• _Extract to read_:
<<<<
In the early research period, Richard Wagamese’s book, Indian Horse, hit a chord and resonated with the team. Michael Robidoux’s book on Indigenous hockey, Stickhandling Through the Margins, motivated us to ensure that space be put aside for the full integration of Indigenous voices in the game, whether from the early leadership of Thomas Green, or through the artwork of Jim Logan to spark discussion of hockey in society.

Drawing on Carly Adams’ book, Queens of the Ice, the museum acquired and exhibited a rare Hilda Ranscombe jersey. We also read the footnotes in Lynda Baril’s Nos Glorieuses closely, and as a result were able to secure a number of important artifacts that were still in private collections, including a trophy awarded to Berthe Lapierre of the Montréal Canadiennes in the 1930s. And when we read about Hayley Wickenheiser skating to school in the drainage ditches along the roadside, building up the muscles that made her a leader in the sport, on and off the ice, we put her story near the centre of the exhibition.

A few of our favourite books found their way directly into the museum cases, to tell their own stories.

For instance, where we highlighted the role of the team-behind-the-team, we gave Lloyd Percival’s book The Hockey Handbook a central spot in the case. Gary Mossman’s recent biography of Percival was a big influence here, and in particular, I was fascinated by the powerful impact Percival’s book had on how hockey players and coaches approached the game. Imagine a time when players ate more red meat and drank beer the night before a game, rather than following Percival’s advice to eat yogurt and fresh fruit! And yet it was not that long ago! Apparently the book was taken up by Soviet hockey coach Anatoli Tarasov, and we saw its impact on the ice in 1972. Percival also had an interesting perspective on burnout, or “staleness” as he called it—a theory that has application for both on- and off-ice players.

Stephen Smith, author of Puckstruck, lent the museum collectible and fun cookbooks that teams published—this spoke to the overlap between popular fan culture and the down-to-earth and very practical realities of nutrition in high-performance sport.

The Museum of Manitoba loaned bookmarks that had been distributed to school kids by the Winnipeg Jets, each with a hockey player’s personal message about the importance of literacy in everyday life. These were displayed next to the hockey novels and comic books from LAC.
>>>>
• _Requests_:
1 > In the passage about books behind the hockey exhibition, what term did Lloyd Percival use for burnout?
2 > Continue the passage about books behind the hockey exhibition from its last sentence.
The items that come next are from a separate source.

• _Supplied data_:
<<<<
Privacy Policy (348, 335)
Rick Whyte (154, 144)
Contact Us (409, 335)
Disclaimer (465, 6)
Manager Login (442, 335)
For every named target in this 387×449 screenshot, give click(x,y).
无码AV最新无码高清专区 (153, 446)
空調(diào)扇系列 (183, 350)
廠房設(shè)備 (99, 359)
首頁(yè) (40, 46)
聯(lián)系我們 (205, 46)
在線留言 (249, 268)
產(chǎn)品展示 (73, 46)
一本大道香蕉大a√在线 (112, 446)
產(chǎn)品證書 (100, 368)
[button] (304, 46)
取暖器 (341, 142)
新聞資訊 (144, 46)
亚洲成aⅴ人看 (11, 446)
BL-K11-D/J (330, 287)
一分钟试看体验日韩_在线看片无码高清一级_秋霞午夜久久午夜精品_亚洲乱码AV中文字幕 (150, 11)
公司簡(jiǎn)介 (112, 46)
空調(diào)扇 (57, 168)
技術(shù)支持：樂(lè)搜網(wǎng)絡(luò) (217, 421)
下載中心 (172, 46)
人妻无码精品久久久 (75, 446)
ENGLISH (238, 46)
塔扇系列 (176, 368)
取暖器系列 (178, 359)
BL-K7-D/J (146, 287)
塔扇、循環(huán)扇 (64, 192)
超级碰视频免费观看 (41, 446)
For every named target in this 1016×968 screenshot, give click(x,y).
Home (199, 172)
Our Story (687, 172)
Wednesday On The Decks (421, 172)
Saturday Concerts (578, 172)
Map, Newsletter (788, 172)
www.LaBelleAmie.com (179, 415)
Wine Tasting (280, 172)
>>>>
<<<<
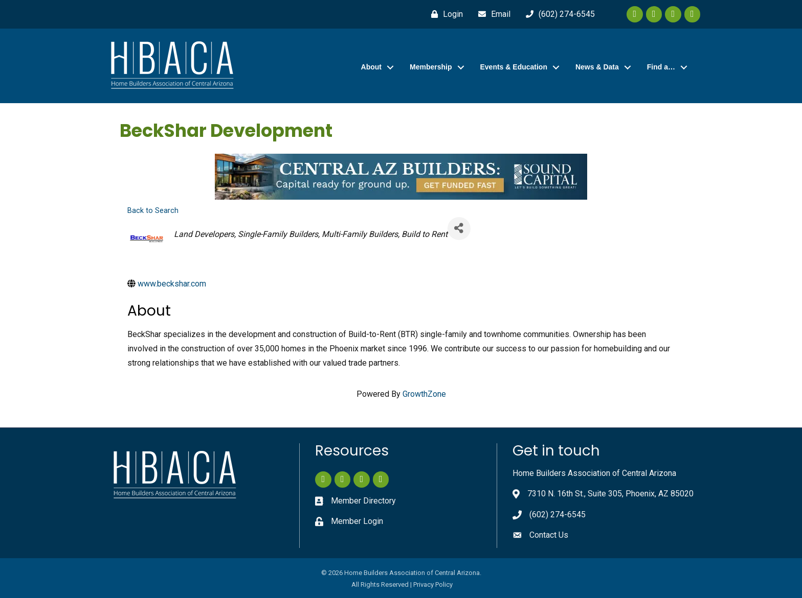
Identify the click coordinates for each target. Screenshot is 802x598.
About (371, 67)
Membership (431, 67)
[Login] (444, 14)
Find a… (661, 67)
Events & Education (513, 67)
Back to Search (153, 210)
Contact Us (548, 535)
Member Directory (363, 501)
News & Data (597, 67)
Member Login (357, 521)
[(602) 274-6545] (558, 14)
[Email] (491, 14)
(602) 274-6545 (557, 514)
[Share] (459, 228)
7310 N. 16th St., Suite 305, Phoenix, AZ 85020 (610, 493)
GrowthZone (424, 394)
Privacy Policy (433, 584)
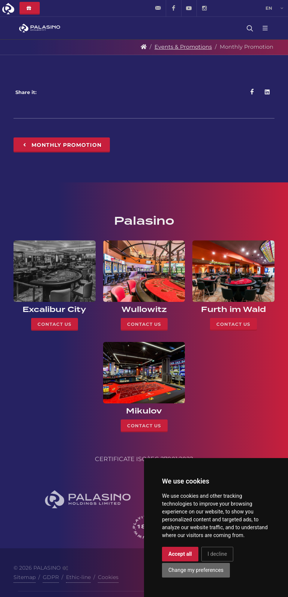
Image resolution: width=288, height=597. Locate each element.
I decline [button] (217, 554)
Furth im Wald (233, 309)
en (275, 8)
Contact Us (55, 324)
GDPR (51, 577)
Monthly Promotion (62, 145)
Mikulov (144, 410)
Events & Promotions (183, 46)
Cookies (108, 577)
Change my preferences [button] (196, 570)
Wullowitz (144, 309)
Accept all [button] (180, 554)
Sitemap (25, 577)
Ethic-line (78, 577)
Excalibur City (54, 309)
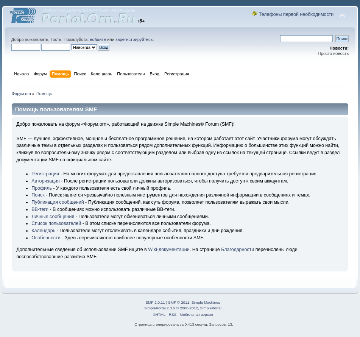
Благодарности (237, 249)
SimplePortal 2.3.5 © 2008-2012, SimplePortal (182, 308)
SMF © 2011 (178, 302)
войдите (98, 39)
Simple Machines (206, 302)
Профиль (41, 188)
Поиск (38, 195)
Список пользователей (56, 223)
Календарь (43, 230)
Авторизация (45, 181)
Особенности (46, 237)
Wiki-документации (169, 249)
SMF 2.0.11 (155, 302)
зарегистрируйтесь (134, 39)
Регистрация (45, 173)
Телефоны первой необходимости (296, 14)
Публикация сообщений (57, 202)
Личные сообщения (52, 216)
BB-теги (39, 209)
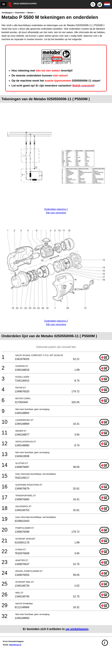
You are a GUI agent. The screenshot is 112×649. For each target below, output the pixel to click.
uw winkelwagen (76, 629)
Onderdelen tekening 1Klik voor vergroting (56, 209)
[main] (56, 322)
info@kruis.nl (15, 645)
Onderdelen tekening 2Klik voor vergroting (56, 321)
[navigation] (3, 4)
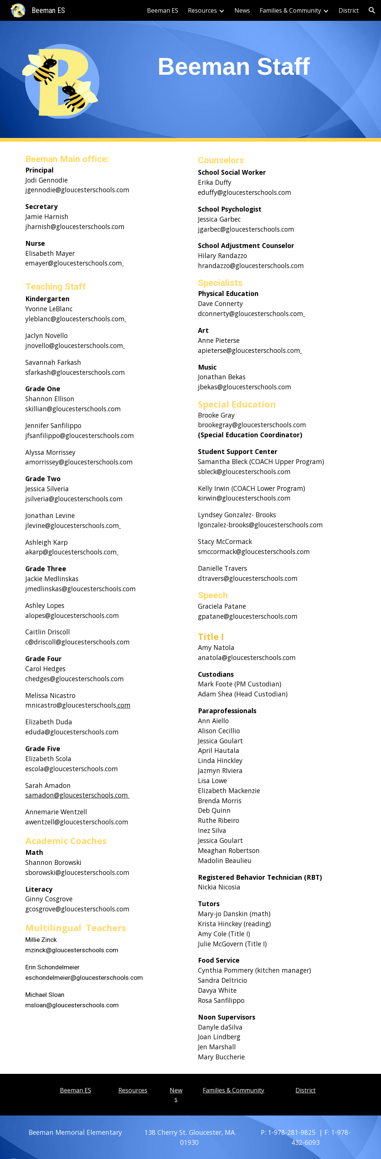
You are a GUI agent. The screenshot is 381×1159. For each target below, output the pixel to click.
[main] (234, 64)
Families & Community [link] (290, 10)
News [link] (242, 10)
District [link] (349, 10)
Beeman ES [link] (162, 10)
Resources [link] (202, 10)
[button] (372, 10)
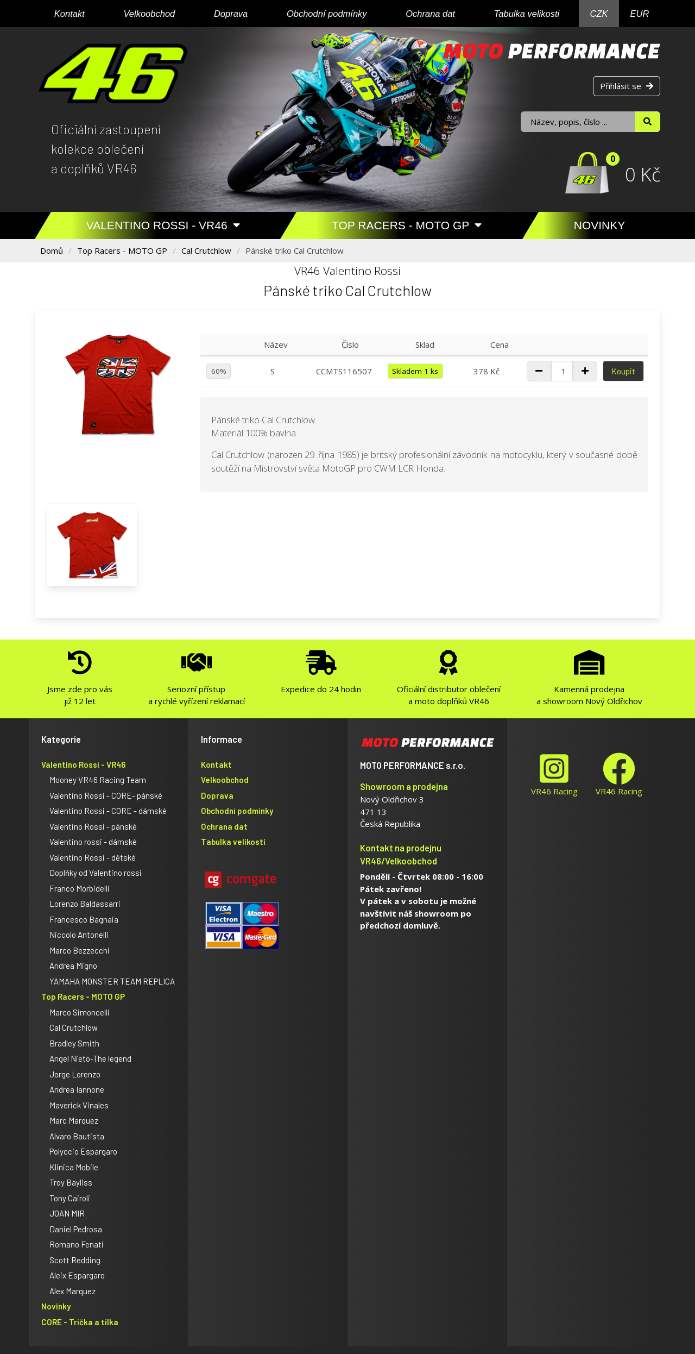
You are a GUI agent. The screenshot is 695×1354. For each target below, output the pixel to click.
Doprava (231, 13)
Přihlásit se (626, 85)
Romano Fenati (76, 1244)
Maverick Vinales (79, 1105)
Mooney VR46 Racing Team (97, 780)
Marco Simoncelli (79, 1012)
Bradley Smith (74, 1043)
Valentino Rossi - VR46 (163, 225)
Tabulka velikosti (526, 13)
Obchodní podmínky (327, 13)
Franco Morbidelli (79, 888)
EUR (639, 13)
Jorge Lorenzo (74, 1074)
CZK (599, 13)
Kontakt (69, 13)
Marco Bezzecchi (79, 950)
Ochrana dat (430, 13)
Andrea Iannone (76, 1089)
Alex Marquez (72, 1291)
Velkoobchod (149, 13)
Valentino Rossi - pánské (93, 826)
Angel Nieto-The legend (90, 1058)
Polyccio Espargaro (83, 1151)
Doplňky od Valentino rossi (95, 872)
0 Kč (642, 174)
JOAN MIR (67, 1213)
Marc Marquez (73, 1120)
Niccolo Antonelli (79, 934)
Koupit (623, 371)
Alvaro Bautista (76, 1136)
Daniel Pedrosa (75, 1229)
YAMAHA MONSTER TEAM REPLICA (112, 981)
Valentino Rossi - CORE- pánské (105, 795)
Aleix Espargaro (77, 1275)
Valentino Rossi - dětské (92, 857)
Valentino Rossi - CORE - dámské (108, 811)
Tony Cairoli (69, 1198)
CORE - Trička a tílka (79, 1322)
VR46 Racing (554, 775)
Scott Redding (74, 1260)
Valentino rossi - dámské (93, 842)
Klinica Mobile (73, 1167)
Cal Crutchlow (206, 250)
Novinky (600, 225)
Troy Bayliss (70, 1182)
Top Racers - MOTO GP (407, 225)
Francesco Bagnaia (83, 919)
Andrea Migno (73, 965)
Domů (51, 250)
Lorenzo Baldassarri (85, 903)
>>>>
• _Set of answers_:
1 > He called it "staleness."

2 >
The exhibition team wondered about how to tackle prickly issues like penalties, violence and controversy. Then we hit on the most natural of all approaches—let the books and newspaper articles tell the stories! So next to an official’s jersey, you will find our suggested reading on the ups and downs of life as a referee, Kerry Fraser’s The Final Call: Hockey Stories from a Legend in Stripes. In the press gallery section, the visitor gets a taste for the ways that sports journalists have made their mark on the game. Next to a typewriter, an early laptop and Frank Lennon’s camera, we placed Russ Conway’s book Game Misconduct: Alan Eagleson and the Corruption of Hockey.

To capture the importance of youth literacy, we carefully chose books that we tested ourselves for readability.

A book cover showing a man walking in a hockey arena carrying a large red duffel bag and a hockey stick.

C’est la faute à Ovechkin by Luc Gélinas, Éditions Hurtubise inc., 2012 (AMICUS 40717662)

A book cover showing a child playing hockey wearing a yellow-and-black uniform and chasing a hockey puck.

La Fabuleuse saison d’Abby Hoffman by Alain M. Bergeron, Soulières, 2012 (AMICUS 40395119)

A book cover showing an abstract illustration that incorporates a hockey stick.

Hockeyeurs cybernétiques by Denis Côté, Éditions Paulines, 1983 (AMICUS 3970428)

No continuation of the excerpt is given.